Task instructions: Rewrite everything from the start of the rows down to the line containing "click(469, 220)", swapping "Calendar view" for "Agenda view" and keeping everything else the same. Leave the pictures out of your answer.

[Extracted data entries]

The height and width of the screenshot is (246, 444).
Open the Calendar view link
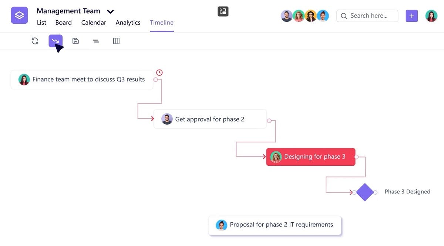[93, 23]
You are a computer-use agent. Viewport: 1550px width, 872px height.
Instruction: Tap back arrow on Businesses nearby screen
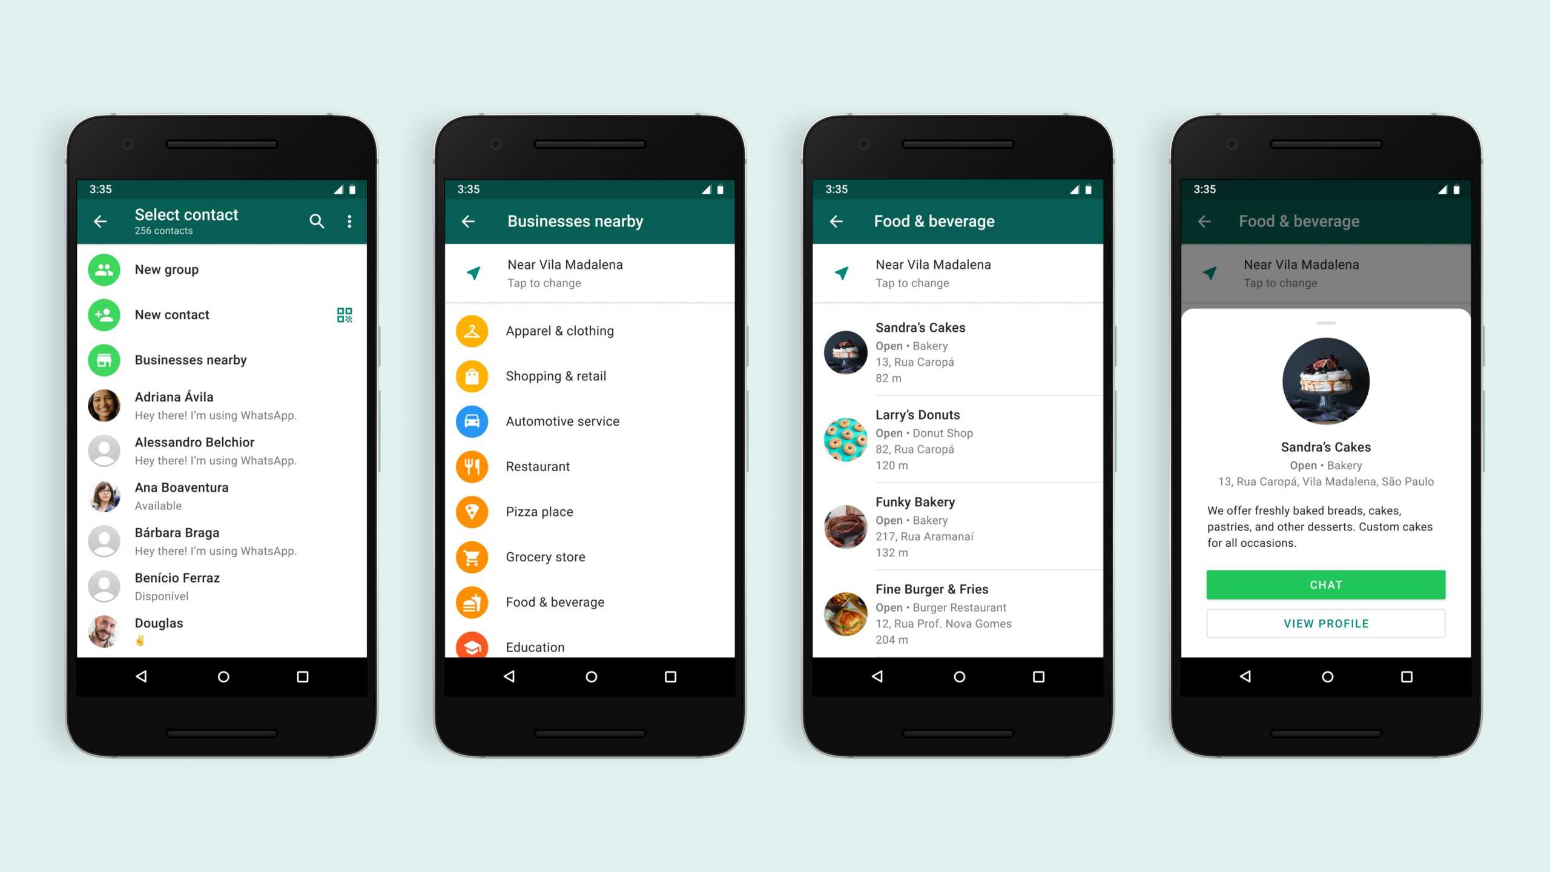click(469, 220)
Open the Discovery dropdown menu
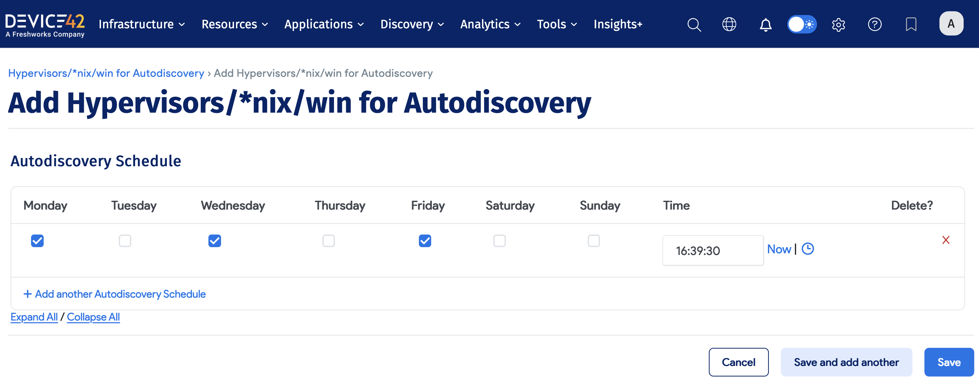Image resolution: width=979 pixels, height=383 pixels. [x=412, y=24]
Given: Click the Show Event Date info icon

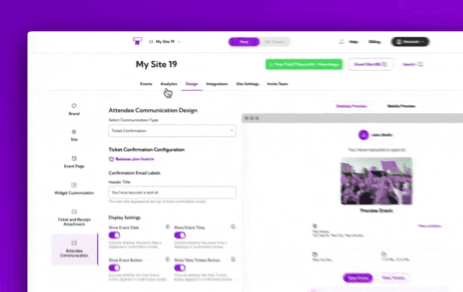Looking at the screenshot, I should click(168, 226).
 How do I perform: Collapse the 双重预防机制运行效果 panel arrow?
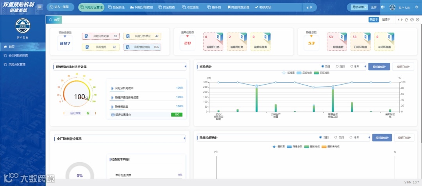pyautogui.click(x=185, y=67)
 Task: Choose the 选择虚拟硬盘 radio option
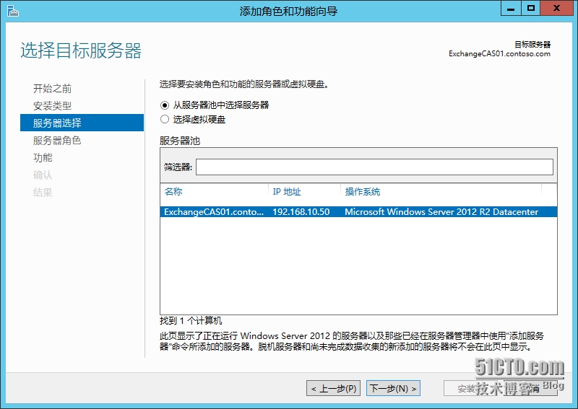[165, 119]
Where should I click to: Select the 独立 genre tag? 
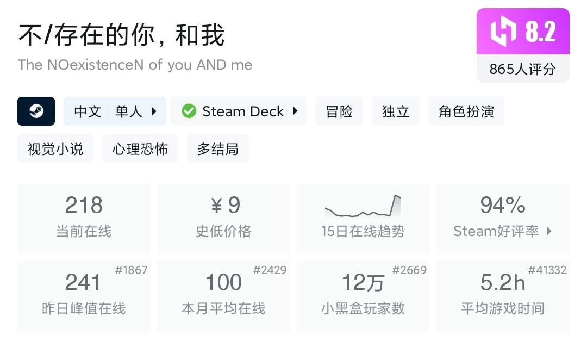(396, 111)
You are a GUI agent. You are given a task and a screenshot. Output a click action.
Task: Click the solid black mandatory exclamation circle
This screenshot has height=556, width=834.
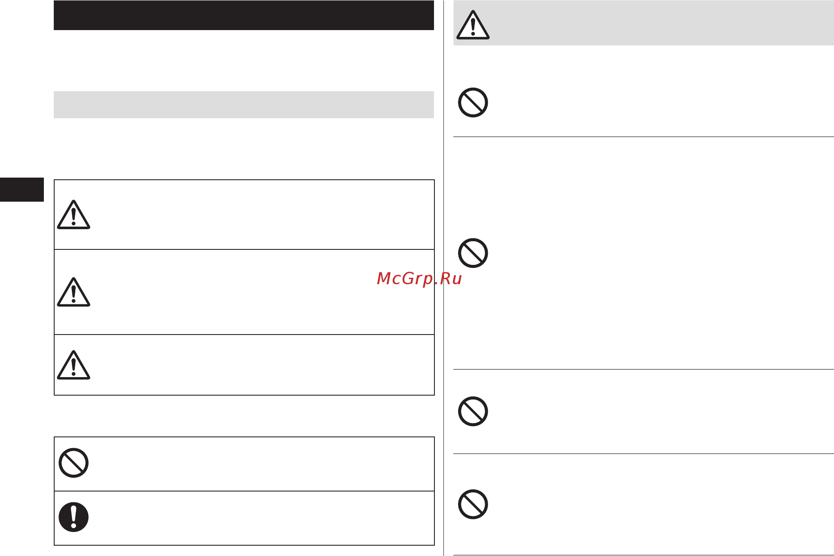pos(74,517)
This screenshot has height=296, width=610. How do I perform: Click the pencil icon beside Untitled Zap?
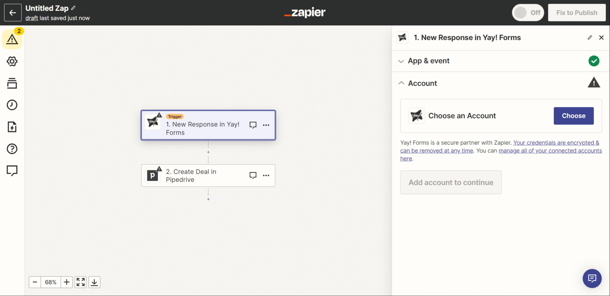[x=73, y=8]
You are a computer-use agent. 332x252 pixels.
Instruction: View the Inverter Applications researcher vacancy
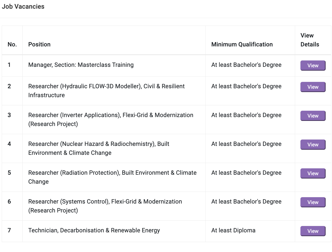(x=313, y=116)
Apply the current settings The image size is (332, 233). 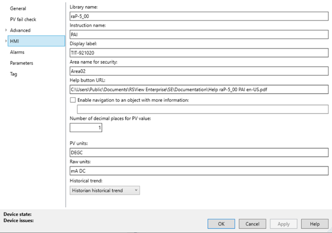tap(283, 224)
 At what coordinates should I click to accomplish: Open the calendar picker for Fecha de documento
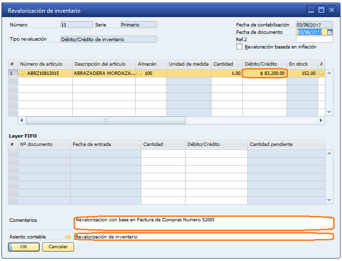click(330, 32)
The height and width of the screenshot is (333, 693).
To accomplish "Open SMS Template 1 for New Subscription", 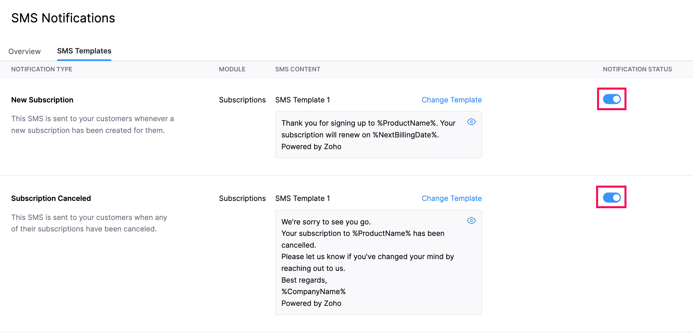I will [303, 100].
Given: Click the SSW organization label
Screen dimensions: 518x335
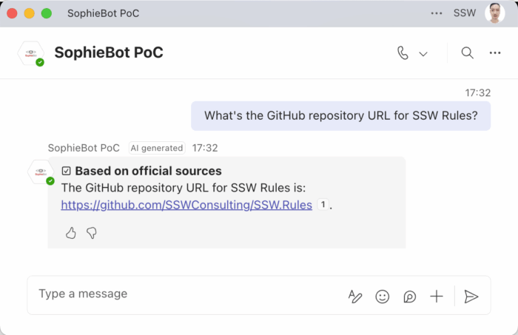Looking at the screenshot, I should pos(465,13).
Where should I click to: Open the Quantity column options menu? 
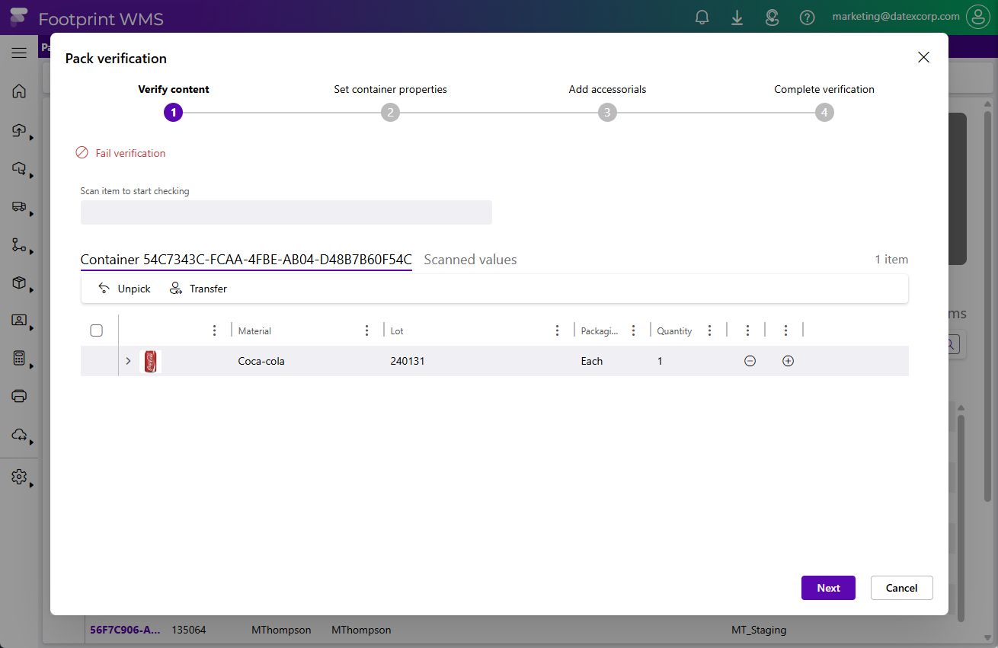[710, 330]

Final answer:
The height and width of the screenshot is (246, 444).
Open the Agenda view link
[93, 23]
You are a computer-use agent. Viewport: 1550px width, 872px height.
Instruction: Tap back arrow on Businesses nearby screen
click(469, 220)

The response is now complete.